# xterm to kde...



## tomyat (Sep 1, 2009)

hello,
IÂ´m beginner 
I install freeBSD 7.2 
When I reboot the Laptop, i have a console and login with root and password.

My next step is startx and my Laptop started xterm, it s not ok.
I like kde 
My mousepad have no function.

What must I do?


----------



## graudeejs (Sep 1, 2009)

read freebsd handbook
http://www.freebsd.org/doc/en_US.ISO8859-1/books/handbook/
paragraph 5.7


----------



## fonz (Sep 1, 2009)

tomyat said:
			
		

> When I reboot the Laptop, i have a console and login with root and password.
> [snip]
> My next step is startx
> [snip]
> What must I do?



Use adduser to create a non-root account.
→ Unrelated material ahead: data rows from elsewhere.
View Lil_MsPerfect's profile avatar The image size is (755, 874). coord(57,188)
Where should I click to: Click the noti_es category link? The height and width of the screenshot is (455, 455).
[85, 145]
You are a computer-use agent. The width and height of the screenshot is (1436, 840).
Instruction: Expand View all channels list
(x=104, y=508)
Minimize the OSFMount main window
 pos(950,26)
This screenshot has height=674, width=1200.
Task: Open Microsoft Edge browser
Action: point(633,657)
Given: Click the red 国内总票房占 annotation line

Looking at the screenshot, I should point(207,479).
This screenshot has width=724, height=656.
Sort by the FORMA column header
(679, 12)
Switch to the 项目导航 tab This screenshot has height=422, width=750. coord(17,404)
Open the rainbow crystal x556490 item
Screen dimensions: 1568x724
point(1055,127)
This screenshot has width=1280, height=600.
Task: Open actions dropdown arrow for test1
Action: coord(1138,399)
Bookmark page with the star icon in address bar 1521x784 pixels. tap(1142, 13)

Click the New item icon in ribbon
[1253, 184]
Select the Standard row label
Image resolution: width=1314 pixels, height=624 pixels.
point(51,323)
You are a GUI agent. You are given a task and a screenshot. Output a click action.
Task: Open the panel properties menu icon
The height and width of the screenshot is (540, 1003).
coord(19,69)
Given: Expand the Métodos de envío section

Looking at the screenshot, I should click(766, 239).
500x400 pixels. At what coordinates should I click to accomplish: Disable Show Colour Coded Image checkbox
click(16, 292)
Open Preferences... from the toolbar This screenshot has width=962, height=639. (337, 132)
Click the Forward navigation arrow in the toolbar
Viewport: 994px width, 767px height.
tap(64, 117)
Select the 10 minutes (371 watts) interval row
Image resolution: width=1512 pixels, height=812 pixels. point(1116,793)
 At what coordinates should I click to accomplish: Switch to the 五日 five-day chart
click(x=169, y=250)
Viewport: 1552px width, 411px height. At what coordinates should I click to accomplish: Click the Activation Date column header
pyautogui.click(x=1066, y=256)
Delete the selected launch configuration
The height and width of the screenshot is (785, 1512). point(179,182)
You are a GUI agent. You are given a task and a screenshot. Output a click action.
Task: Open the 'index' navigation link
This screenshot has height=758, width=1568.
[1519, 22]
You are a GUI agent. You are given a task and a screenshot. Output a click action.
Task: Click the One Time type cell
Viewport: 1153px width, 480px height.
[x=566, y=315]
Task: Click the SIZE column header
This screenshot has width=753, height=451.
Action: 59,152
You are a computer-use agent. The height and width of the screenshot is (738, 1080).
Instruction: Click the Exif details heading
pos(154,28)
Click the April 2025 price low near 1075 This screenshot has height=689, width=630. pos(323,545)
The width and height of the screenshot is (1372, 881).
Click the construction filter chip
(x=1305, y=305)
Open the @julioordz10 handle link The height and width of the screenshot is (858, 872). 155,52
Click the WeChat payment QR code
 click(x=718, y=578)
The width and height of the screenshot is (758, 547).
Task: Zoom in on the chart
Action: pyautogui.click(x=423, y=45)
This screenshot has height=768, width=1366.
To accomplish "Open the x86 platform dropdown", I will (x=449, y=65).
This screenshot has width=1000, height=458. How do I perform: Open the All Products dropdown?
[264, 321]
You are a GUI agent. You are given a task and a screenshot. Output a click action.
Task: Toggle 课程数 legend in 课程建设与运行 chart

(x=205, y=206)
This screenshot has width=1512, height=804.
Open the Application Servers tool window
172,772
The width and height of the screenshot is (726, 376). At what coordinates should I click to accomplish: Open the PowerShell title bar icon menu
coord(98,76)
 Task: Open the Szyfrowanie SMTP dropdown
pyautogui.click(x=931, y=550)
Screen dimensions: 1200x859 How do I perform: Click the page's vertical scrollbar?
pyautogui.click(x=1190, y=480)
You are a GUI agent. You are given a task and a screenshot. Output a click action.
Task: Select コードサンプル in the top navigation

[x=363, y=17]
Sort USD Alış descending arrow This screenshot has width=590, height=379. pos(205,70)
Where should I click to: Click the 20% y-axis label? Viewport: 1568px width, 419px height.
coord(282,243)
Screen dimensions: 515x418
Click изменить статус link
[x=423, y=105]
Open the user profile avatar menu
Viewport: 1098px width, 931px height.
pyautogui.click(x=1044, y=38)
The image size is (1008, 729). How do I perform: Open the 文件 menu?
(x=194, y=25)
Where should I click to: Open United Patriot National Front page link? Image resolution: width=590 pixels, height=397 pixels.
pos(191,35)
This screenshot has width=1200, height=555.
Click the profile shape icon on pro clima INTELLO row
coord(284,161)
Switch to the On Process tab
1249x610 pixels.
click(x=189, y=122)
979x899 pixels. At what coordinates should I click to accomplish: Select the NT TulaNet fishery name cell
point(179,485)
Using root for everyday work is a [red]VERY BAD IDEA[/red].

Alphons


----------



## SirDice (Sep 1, 2009)

tomyat said:
			
		

> My mousepad have no function.


Add to /etc/rc.conf:


```
hald_enable="YES"
dbus_enable="YES"
```


----------



## phoenix (Sep 1, 2009)

And if it's a PS/2 mousepad, you'll want *moused_enable="YES"* as well.


----------